So the phrase "af a" occurs 514 times, by far the most common word pair in the text. In fact, "of a" comprises about 5% of all word pairs found in the text:

In [134]:
pair_counts[("of", "a")] / sum(pair_counts.values())

0.05937391706133765

You can do the same calculation with character-level pairs with pretty much exactly the same code, owing to the fact that strings and lists can be indexed using the same syntax:

In [135]:
char_pairs = [(text[i], text[i+1]) for i in range(len(text)-1)]
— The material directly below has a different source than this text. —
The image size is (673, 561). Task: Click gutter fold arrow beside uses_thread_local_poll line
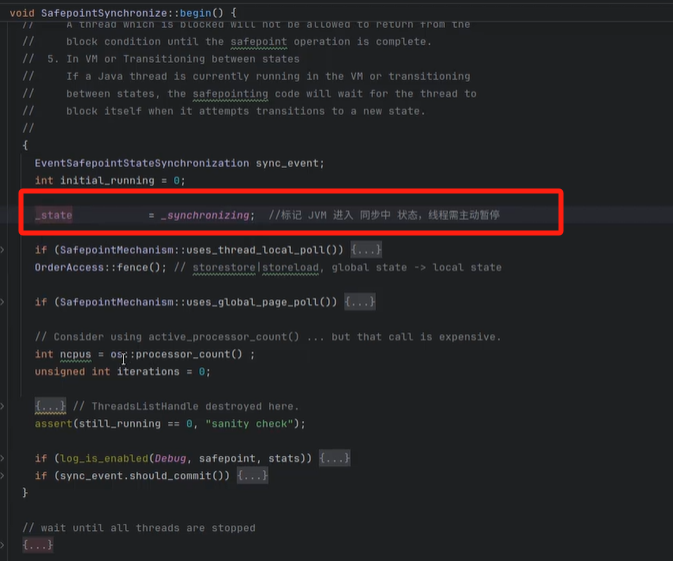(x=3, y=249)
The variable `char_pairs` now has a list of all pairs of *characters* in the text. Using `Counter` again, we can find the most common pairs of characters:

In [136]:
char_pair_counts = Counter(char_pairs)
char_pair_counts.most_common(10)

[(('a', ' '), 2125),
 ((' ', 'a'), 1489),
 ((' ', 'o'), 1179),
 (('n', ' '), 970),
 (('e', ' '), 958),
 (('\n', 'a'), 901),
 (('i', 'n'), 876),
 (('f', ' '), 787),
 (('o', 'f'), 780),
 ((' ', 's'), 749)]

### N-grams of arbitrary lengths

The step from pairs to n-grams of arbitrary lengths is a only a matter of using slice indexes to get a slice of length `n`, where `n` is the length of the desired n-gram. For example, to get all of the word-level order 7 n-grams from the list of words in `textInspiration.txt`:

In [137]:
seven_grams = [tuple(words[i:i+7]) for i in range(len(words)-6)]

In [138]:
seven_grams[:20]

[('a', 'black', 'and', 'white', 'photo', 'of', 'a'),
 ('black', 'and', 'white', 'photo', 'of', 'a', 'person'),
 ('and', 'white', 'photo', 'of', 'a', 'person', 'holding'),
 ('white', 'photo', 'of', 'a', 'person', 'holding', 'a'),
 ('photo', 'of', 'a', 'person', 'holding', 'a', 'cell'),
 ('of', 'a', 'person', 'holding', 'a', 'cell', 'phone'),
 ('a', 'person', 'holding', 'a', 'cell', 'phone', 'a'),
 ('person', 'holding', 'a', 'cell', 'phone', 'a', 'close'),
 ('holding', 'a', 'cell', 'phone', 'a', 'close', 'up'),
 ('a', 'cell', 'phone', 'a', 'close', 'up', 'of'),
 ('cell', 'phone', 'a', 'close', 'up', 'of', 'a'),
 ('phone', 'a', 'close', 'up', 'of', 'a', 'pair'),
 ('a', 'close', 'up', 'of', 'a', 'pair', 'of'),
 ('close', 'up', 'of', 'a', 'pair', 'of', 'scissors'),
 ('up', 'of', 'a', 'pair', 'of', 'scissors', 'on'),
 ('of', 'a', 'pair', 'of', 'scissors', 'on', 'a'),
 ('a', 'pair', 'of', 'scissors', 'on', 'a', 'table'),
 ('pair', 'of', 'scissors', 'on', 'a', 'table', 'a'),
 ('of', 'scissors'

Two tricky things in this expression: in `tuple(words[i:i+7])`, I call `tuple()` to convert the list slice (`words[i:i+7]`) into a tuple. In `range(len(words)-6)`, the `6` is there because it's one fewer than the length of the n-gram. Just as with the pairs above, we need to stop counting before we reach the end of the list with enough room to make sure we're always grabbing slices of the desired length.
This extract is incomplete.